**Aim of the task**. Set down the data below once more, precisely as it reads.
++++ The input ++++
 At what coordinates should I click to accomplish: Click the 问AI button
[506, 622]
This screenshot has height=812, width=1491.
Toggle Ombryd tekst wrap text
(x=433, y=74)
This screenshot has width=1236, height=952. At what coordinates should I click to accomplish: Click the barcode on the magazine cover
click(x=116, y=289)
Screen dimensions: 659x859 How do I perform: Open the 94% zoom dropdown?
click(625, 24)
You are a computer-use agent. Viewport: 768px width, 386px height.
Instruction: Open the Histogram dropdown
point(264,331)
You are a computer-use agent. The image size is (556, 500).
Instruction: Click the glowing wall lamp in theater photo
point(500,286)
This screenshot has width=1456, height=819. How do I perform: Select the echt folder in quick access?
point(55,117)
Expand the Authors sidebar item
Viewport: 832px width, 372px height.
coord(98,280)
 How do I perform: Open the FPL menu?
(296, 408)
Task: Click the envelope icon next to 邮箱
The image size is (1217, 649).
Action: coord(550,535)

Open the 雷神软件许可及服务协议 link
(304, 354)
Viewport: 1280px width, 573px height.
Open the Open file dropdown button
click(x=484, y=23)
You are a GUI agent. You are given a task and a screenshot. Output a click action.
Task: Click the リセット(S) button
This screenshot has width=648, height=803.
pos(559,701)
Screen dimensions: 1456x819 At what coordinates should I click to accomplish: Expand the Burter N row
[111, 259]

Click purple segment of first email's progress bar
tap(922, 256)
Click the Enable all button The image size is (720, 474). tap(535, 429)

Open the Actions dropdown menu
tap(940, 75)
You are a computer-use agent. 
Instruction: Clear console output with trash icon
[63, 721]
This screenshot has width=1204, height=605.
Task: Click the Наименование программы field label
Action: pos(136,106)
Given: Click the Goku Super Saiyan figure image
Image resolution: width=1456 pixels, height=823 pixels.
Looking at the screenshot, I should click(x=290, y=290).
++++
**Answer to the problem**.
 At what coordinates should I click to accomplish: Click the 问AI button
[506, 622]
This screenshot has height=812, width=1491.
Toggle Ombryd tekst wrap text
(x=433, y=74)
This screenshot has width=1236, height=952. At what coordinates should I click to accomplish: Click the barcode on the magazine cover
click(x=116, y=289)
Screen dimensions: 659x859 How do I perform: Open the 94% zoom dropdown?
click(625, 24)
You are a computer-use agent. Viewport: 768px width, 386px height.
Instruction: Open the Histogram dropdown
point(264,331)
You are a computer-use agent. The image size is (556, 500).
Instruction: Click the glowing wall lamp in theater photo
point(500,286)
This screenshot has width=1456, height=819. How do I perform: Select the echt folder in quick access?
point(55,117)
Expand the Authors sidebar item
Viewport: 832px width, 372px height.
coord(98,280)
 How do I perform: Open the FPL menu?
(296, 408)
Task: Click the envelope icon next to 邮箱
The image size is (1217, 649).
Action: coord(550,535)

Open the 雷神软件许可及服务协议 link
(304, 354)
Viewport: 1280px width, 573px height.
Open the Open file dropdown button
click(x=484, y=23)
You are a GUI agent. You are given a task and a screenshot. Output a click action.
Task: Click the リセット(S) button
This screenshot has width=648, height=803.
pos(559,701)
Screen dimensions: 1456x819 At what coordinates should I click to accomplish: Expand the Burter N row
[111, 259]

Click purple segment of first email's progress bar
tap(922, 256)
Click the Enable all button The image size is (720, 474). tap(535, 429)

Open the Actions dropdown menu
tap(940, 75)
You are a computer-use agent. 
Instruction: Clear console output with trash icon
[63, 721]
This screenshot has width=1204, height=605.
Task: Click the Наименование программы field label
Action: pos(136,106)
Given: Click the Goku Super Saiyan figure image
Image resolution: width=1456 pixels, height=823 pixels.
Looking at the screenshot, I should click(x=290, y=290).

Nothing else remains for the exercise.